→ **LISTED RECORDS**

╭──

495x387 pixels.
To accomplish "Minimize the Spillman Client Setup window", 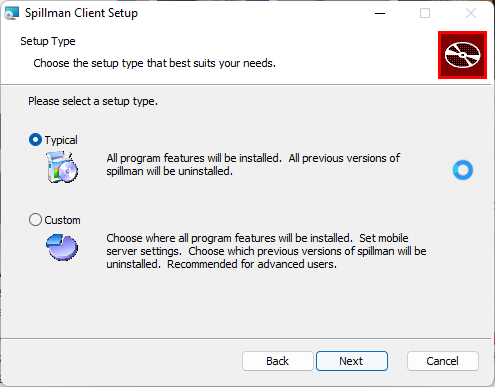I will click(x=380, y=13).
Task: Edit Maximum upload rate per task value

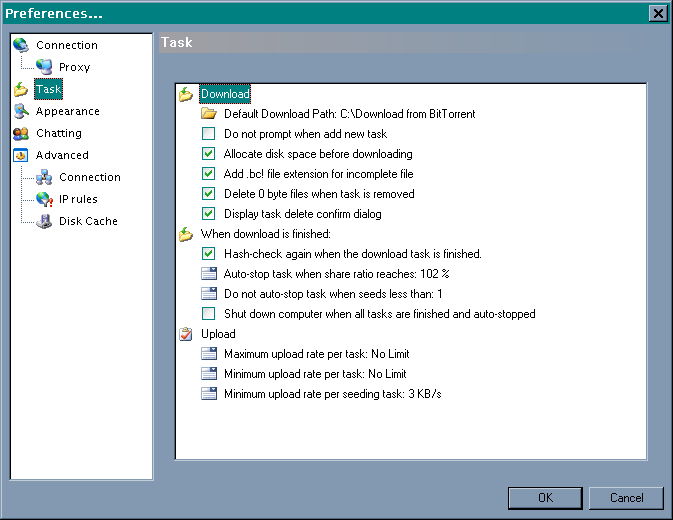Action: click(x=316, y=354)
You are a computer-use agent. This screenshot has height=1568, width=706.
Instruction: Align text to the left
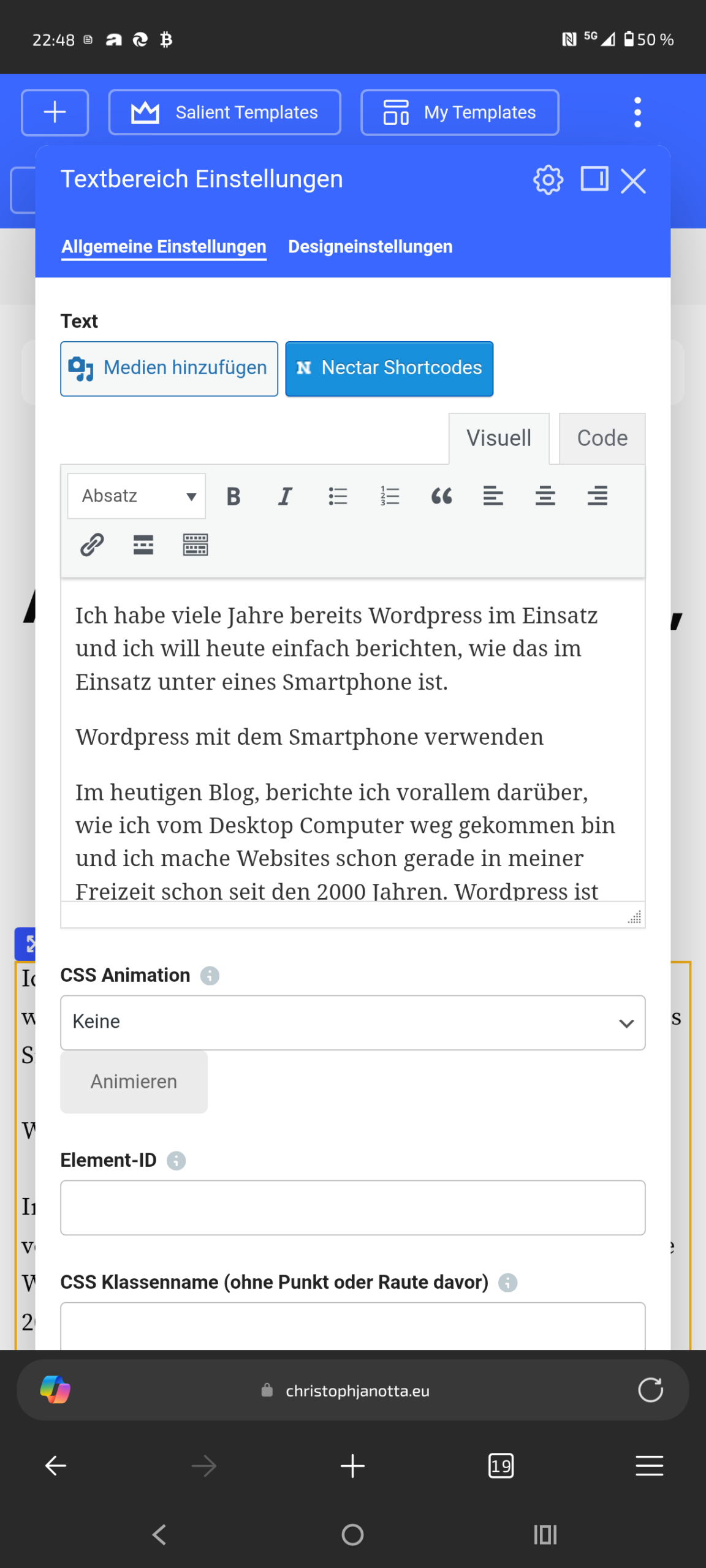click(x=493, y=496)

╰──

→ **WORK INSTRUCTION**
For this exercise, retype exactly, and only, the lines from the line with "You are a computer-use" through the last line of the material above, both included. Pictures stay out.

→ **EXERCISE ANSWER**
You are a computer-use agent. This screenshot has height=1568, width=706.
Instruction: Align text to the left
click(x=493, y=496)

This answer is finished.